Tips for traveling with your pet
When making travel decisions, choose what is safest and most comfortable for your pet. For instance, unless you’ll be able to spend a lot of time with your dog, they’ll probably be happier at home than tagging along on your trip. As a rule, cats are almost always better off in their own home.
But if you have decided it’s best to bring your pet along, follow our tips for a safe and low-stress trip.
Do you know the best place for your dog or cat in your car?

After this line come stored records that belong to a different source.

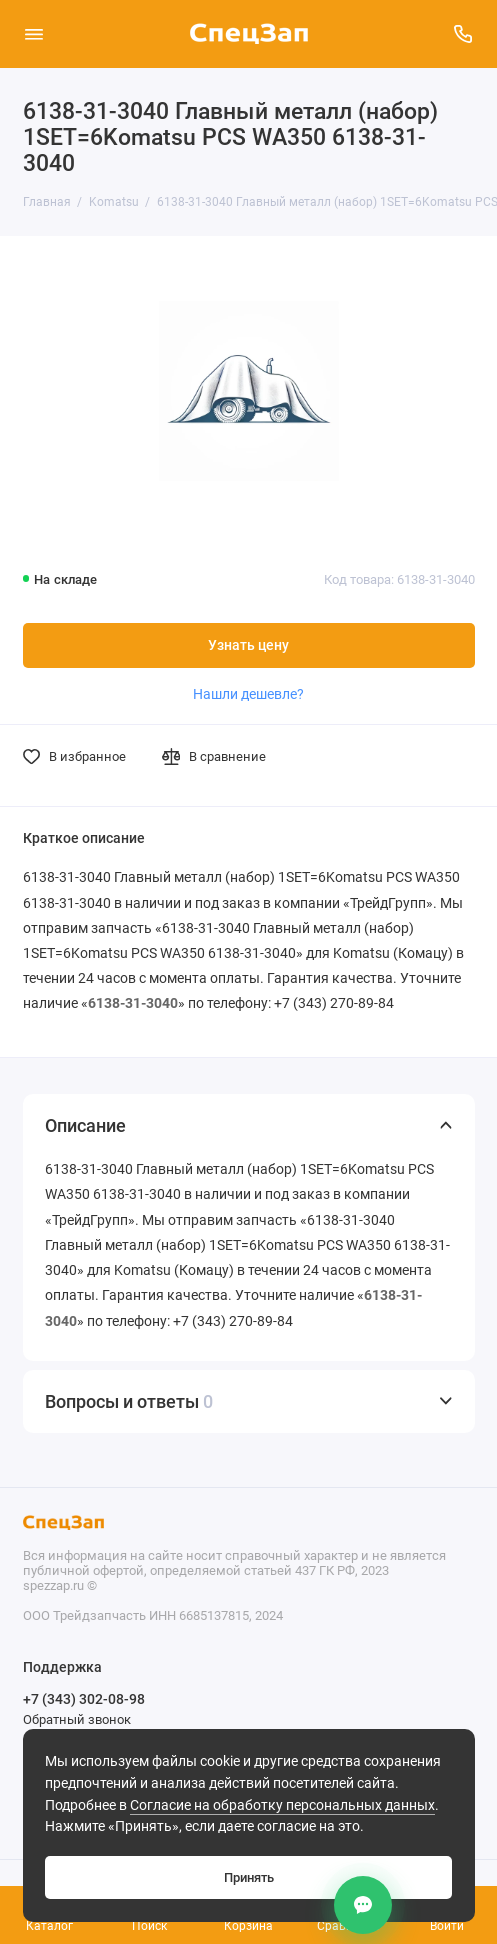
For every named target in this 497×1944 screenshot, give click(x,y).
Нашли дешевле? (248, 694)
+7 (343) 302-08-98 (84, 1699)
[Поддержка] (464, 34)
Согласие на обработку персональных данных (282, 1805)
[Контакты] (363, 1905)
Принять (249, 1877)
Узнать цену (248, 645)
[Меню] (34, 34)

Dogs shouldn’t roam in the car
The safest way for your dog to travel in the car is in a crate that has been anchored to the vehicle using a seat belt or other secure means. Dog restraints or seat belts are useful for preventing your dog from roaming around the car and being a distraction to the driver, but they haven’t been reliably shown to protect dogs during a crash.
Cats belong in carriers
Most cats aren’t comfortable traveling in cars, so for their safety as well as yours, keep them in a carrier. It’s important to restrain these carriers in the car so that they don’t bounce around and hurt your cat. Do this by securing a seat belt around the front of the carrier.
Leave the front seat for humans
Keep your pet in the back seat of the car. If an airbag deploys while your pet is in the passenger seat (even in a crate), it might injure your pet.
Keep those heads inside!
Dogs and cats should always be kept safely inside the car. Pets who are allowed to stick their heads out the window can be injured by particles of debris or made sick by having cold air forced into their lungs. Never transport a pet in the back of an open pickup truck.
Give your pet plenty of rest stops
Stop frequently to allow your pet to exercise and eliminate. But never permit your pet to leave the car without a collar, ID tag and leash.
Bring along a human buddy
Whenever possible, share the driving and pet care-taking duties with a friend or family member. You’ll be able to get food or use the facilities at rest stops knowing that someone you trust is keeping a close eye on your pets.
Don’t ever leave your pet alone in a car!
A quick pit stop may feel like no time at all to you, but it’s too long to leave your pet alone in a car. Heat is a serious hazard: when it’s 72 degrees Fahrenheit outside, the temperature inside your car can heat up to 116 degrees within an hour. On an 85-degree day, even with the windows slightly open, the temperature inside your car can reach 102 degrees in just 10 minutes. Even if you’re certain of your timing, you can get held up — in just 30 minutes, you could return to a 120 degree car and a pet suffering irreversible organ damage or death.
If you see a pet left inside a hot car take these steps to help them.
Spread the word about the dangers of leaving pets in a hot car by printing our Hot Car flyer (PDF), posting it in public places and sharing it with your friends, family and coworkers.
A year-round hazard is the unspoken invitation you issue to pet (and car) thieves any time you leave your pet alone in a car.